Depois de o cantor surpreender o público português com a conquista do Grammy, o Espalha-Factos faz um apanhado de alguns dos momentos marcantes da carreira de José Cid.

Esta semana, os Grammy Latinos anunciaram que José Cid irá receber um prémio pela “excelência musical”. O músico português torna-se assim no segundo português de sempre a receber este prémio.

Em declarações ao Telejornal da RTP, José Cid confessou que já sabia da conquista há três meses, mas a Academia Latina de Gravação revelou agora, ao grande público, a lista dos vencedores. O músico junta-se assim ao fadista Carlos de Carmo na lista dos portugueses a conseguirem esta distinção.

Com 77 anos de vida e com mais de 60 de carreira, José Cid é uma figura incontornável do panorama musical nacional. Tem uma vasta obra editada e tem canções que fazem parte da banda sonora de imensos portugueses.

Participou por várias vezes no Festival da Canção, chegou a representar Portugal na Eurovisão com a canção ‘Um grande, grande amor‘ e tem também uma veia de rock progressivo que se tornou passaporte para um reconhecimento além fronteiras.

Primeiro veio o Quarteto e depois uma viagem no Espaço

No final da década de 1960, já com alguma experiência em algumas bandas como Conjunto Orfeão e Os Claves, José Cid integra o Conjunto Mistério, após uma audição.
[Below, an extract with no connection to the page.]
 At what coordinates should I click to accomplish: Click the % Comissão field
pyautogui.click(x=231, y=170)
Este grupo viria a chamar-se Quarteto 1111, com Tó Zé Brito, Mike Sergeant e Michel Silveira a completar a formação.

Dividido entre obrigações militares e compromissos da banda, o Quarteto compõe o EP A Lenda de El-Rei D. Sebastião, em 1968. Já nos anos 1970, o grupo atua no festival Vilar de Mouros no mesmo dia que Elton John e Manfred Man. Nesta década,o artista integra também um outro projeto musical paralelo, os Green Windows.
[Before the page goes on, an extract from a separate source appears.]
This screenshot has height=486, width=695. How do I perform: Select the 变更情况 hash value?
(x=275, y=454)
O Quarteto 1111 acaba em 1975 e três anos depois, José Cid, em nome próprio, edita 10 mil anos entre Vénus e Marte, uma ópera de rock progressivo. O disco foi incompreendido no Portugal da altura, mas é considerado pelos especialistas e fãs do género musical como um álbum marcante e crucial.

Polémicas e o sample inesperado

Ao longo dos anos, José Cid foi acumulando prémios e vendas respeitáveis dos seus discos. O artista também esteve envolto em polémicas. Em 1994, uma revista social publicou uma fotografia ousada de José Cid parcialmente nu. O músico, na altura com 52 anos, tinha apenas uma moldura do disco de ouro a tapar-lhe as partes íntimas.

Em 2016, as redes sociais recuperaram um excerto de uma entrevista de 2010 do Canal Q, na qual José Cid fez declarações insultuosas aos habitantes da zona transmontana de Portugal. No ano seguinte, o rapper Jay Z fez uso de um sample de Todo o Mundo e Ninguém do Quarteto 1111 na canção Marcy Me. Tó Zé Brito e José Cid receberam parte dos direitos de autor, mas nunca divulgaram o valor monetário.

Aquando a sua participação no Festival da Canção 2018, o músico voltou a proferir duras críticas a alguns jurados do concurso.

Apesar de nem sempre ser uma figura consensual, José Cid, mesmo controverso, tem sido um artista relevante e os prémios ganhos fora de Portugal são prova disso mesmo. A música portuguesa está de parabéns.